마르코 피게로아는 “공격자는 HTML 코드를 사용자 눈에 보이지 않도록 교묘하게 숨겼다”며 “보안 가드레일은 주로 사용자에게 표시되는 텍스트에 중점을 둔다. 때문에 AI는 공격자가 숨긴 악성 프롬프트를 의심하지 못하고 받아들이게 된다”고 설명했다.

피게로아는 이 같은 프롬프트 주입 공격을 예방하기 위해 숨겨진 콘텐츠는 무시하도록 LLM 보안을 강화하거나, 제미나이가 표시한 메시지에 링크나 전화번호가 포함될 시 경고하는 후처리 필터를 적용할 것을 권고했다.

구글은 AI 서비스를 표적으로 삼는 프롬프트 주입 공격에 대응하고 있다. 일례로 이메일, 파일 등에서 악성 프롬프트를 감지할 수 있는 머신러닝 모델을 구축해 배포하고 있다. 이를 통해 제미나이는 악의적 지침이 포함된 이메일을 필터링하고 안전한 응답만 생성할 수 있다.

블리핑컴퓨터에 따르면, 구글 측은 이번 취약점에 대해 “실제 악용 사례는 발견되지 않았으며 완화 조치를 진행 중”이라고 밝혔다.

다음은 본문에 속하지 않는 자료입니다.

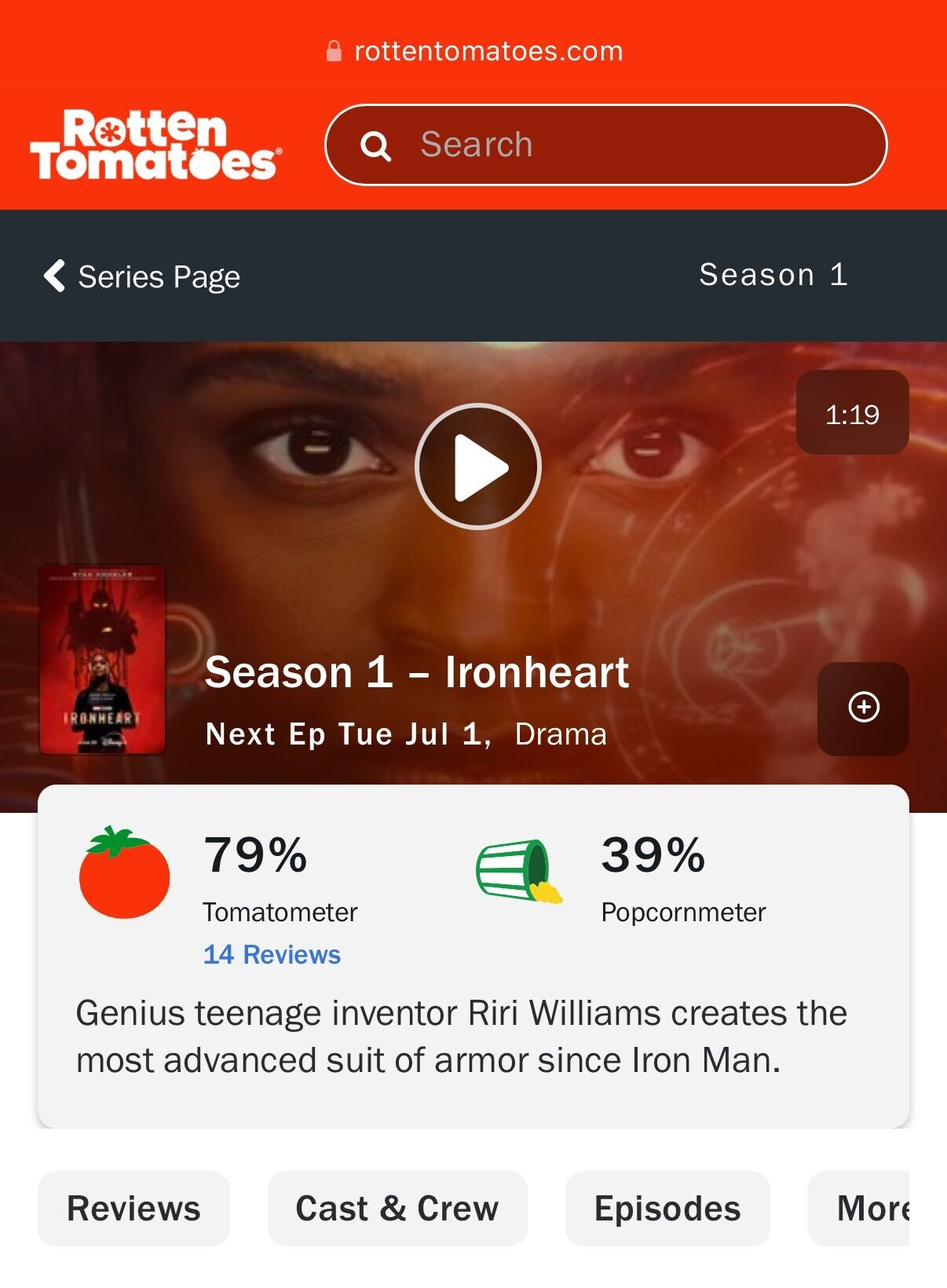
Task: Click the red tomato Tomatometer icon
Action: click(x=124, y=872)
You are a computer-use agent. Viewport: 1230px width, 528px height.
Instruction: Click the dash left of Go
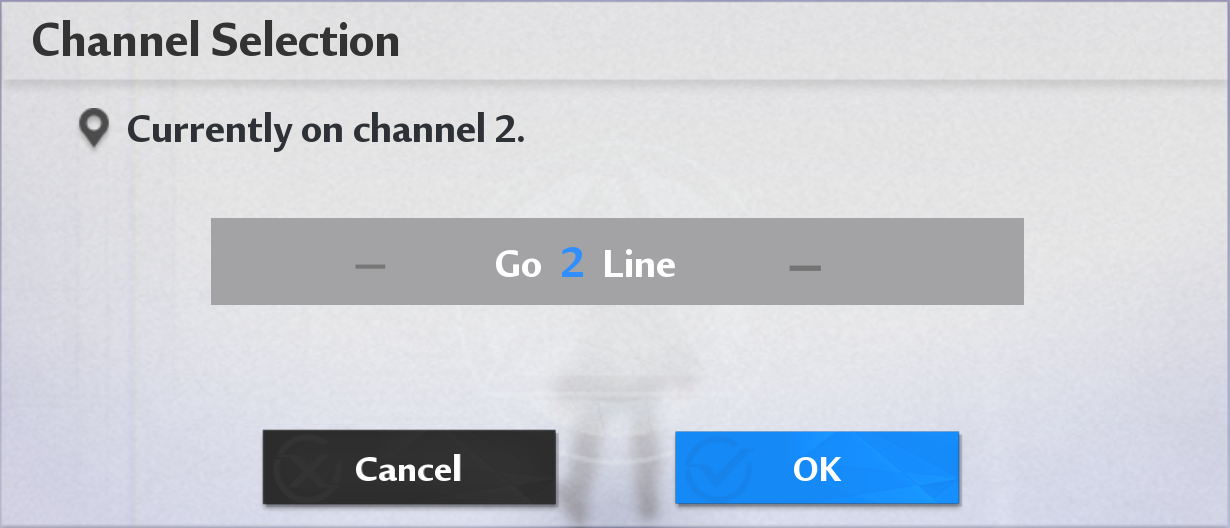(x=370, y=267)
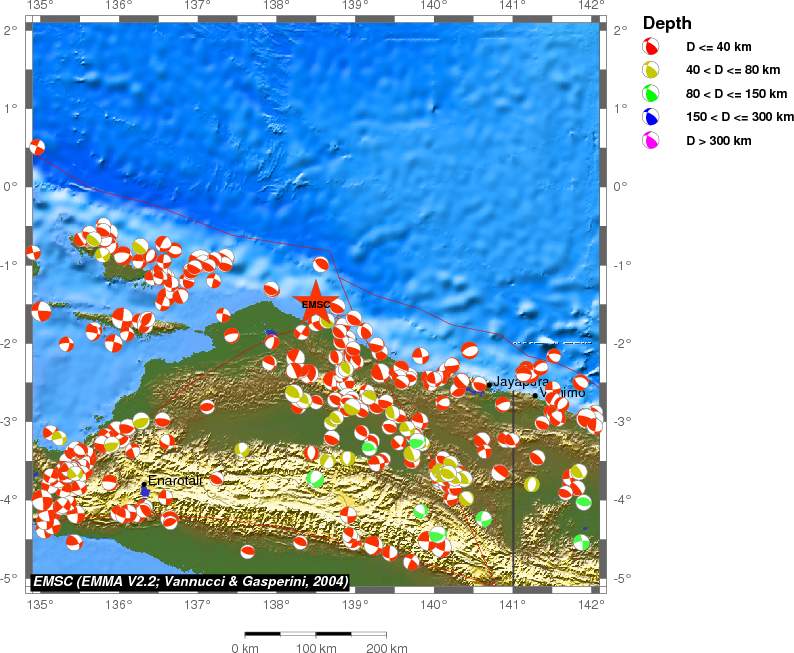Click the EMSC EMMA V2.2 credit text
Viewport: 794px width, 653px height.
coord(190,581)
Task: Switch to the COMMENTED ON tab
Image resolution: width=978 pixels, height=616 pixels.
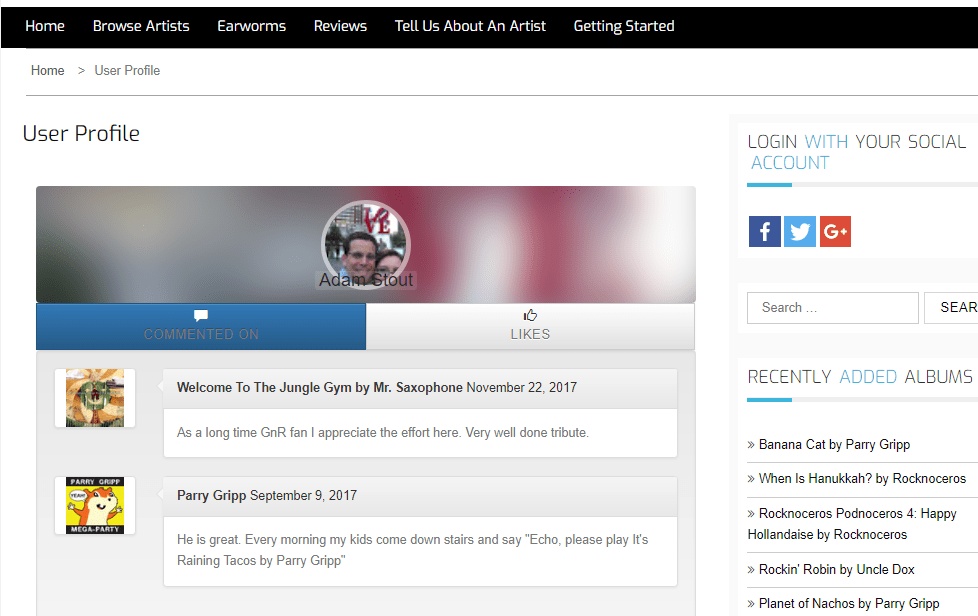Action: pos(200,325)
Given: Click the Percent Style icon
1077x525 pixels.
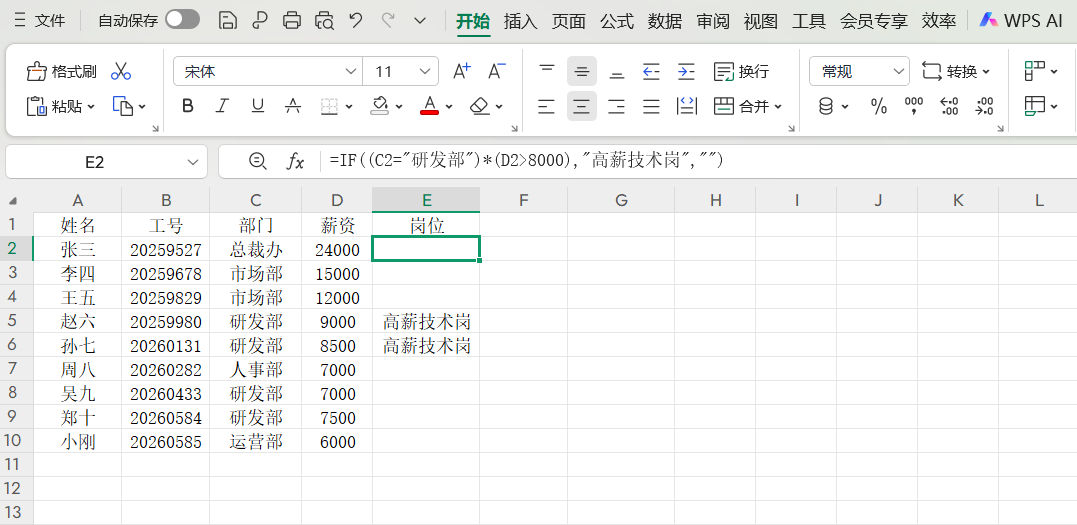Looking at the screenshot, I should coord(879,106).
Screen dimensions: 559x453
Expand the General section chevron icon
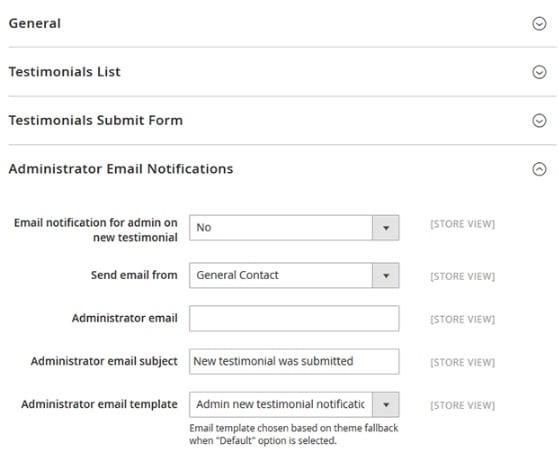[539, 24]
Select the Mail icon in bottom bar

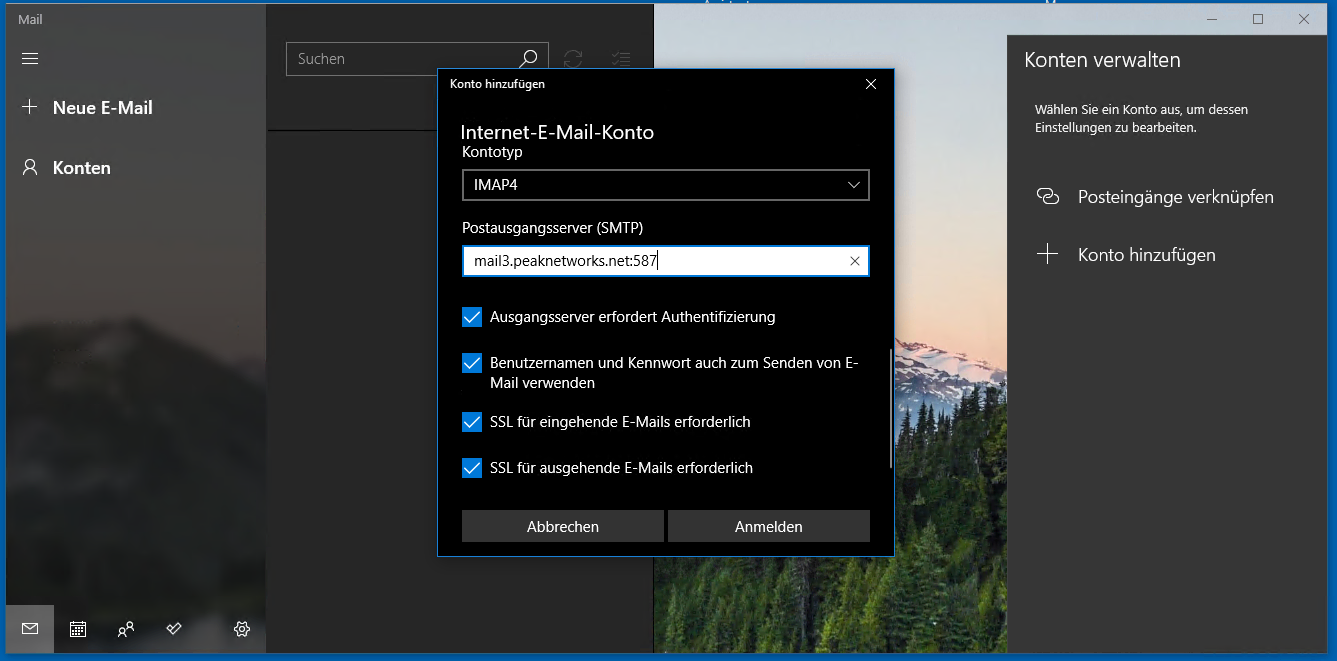tap(29, 629)
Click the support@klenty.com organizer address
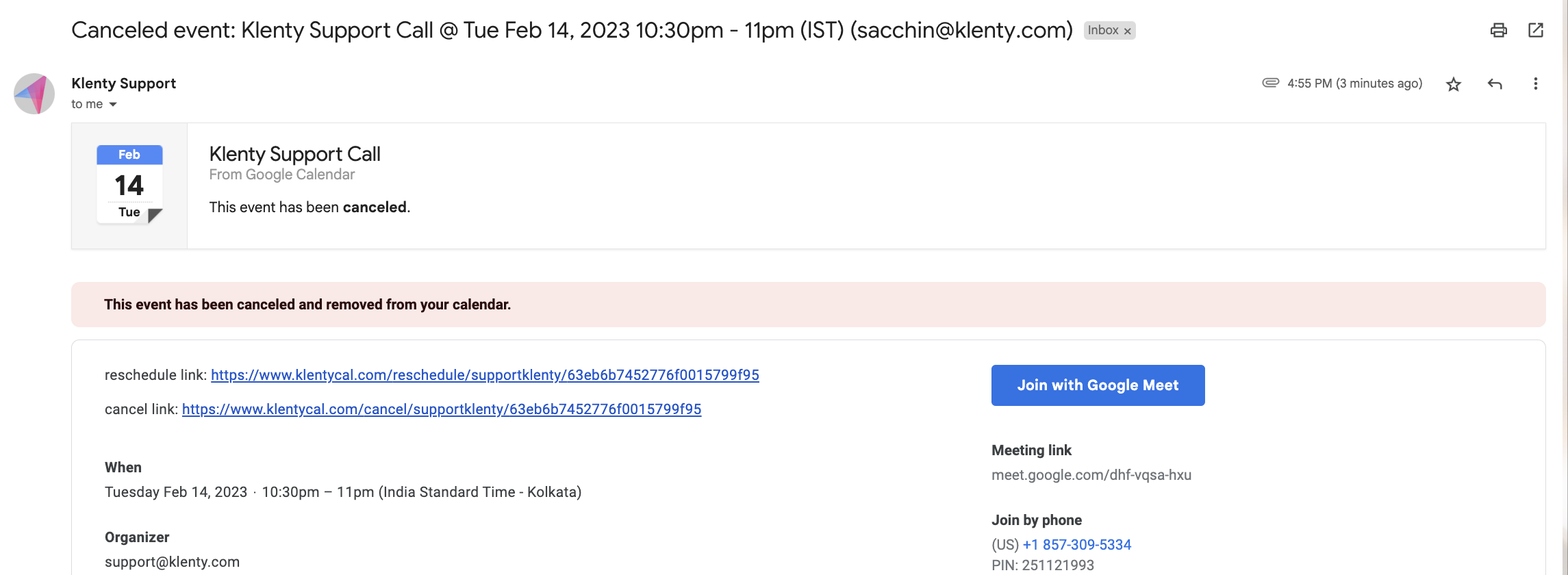Screen dimensions: 1568x575 [172, 562]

한편, 마이크로소프트(MS) 365 코파일럿(Copilot)에서도 유사한 보안 취약점이 발견됐다. 이스라엘 사이버보안 기업 에임 시큐리티(Aim Security)는 지난달 11일 취약점 ‘CVE-2025-32711’을 발견해 MS 보안 대응 센터에 공유했다고 발표했다.

이 취약점은 공격자가 민감 데이터 제공을 지시하는 이메일을 발송하면 ‘LLM 범위 위반(LLM Scope Violation)’을 일으켰다. LLM 범위 위반은 특정 지침이 내려지면 AI가 사용자 동의 없이 신뢰할 수 있는 데이터에 접근하는 상황을 뜻한다.

공격자는 AI 에이전트가 요약 정보 제공을 위해 이메일을 스캔하는 점을 악용했다. 이를 통해 MS가 마련한 AI 보호 장치를 우회한 뒤 데이터 유출까지 일으킬 수 있었다.

MS는 에임 시큐리티로부터 정보를 공유받은 즉시 CVE-2025-32711에 대한 보안 패치를 제공했다.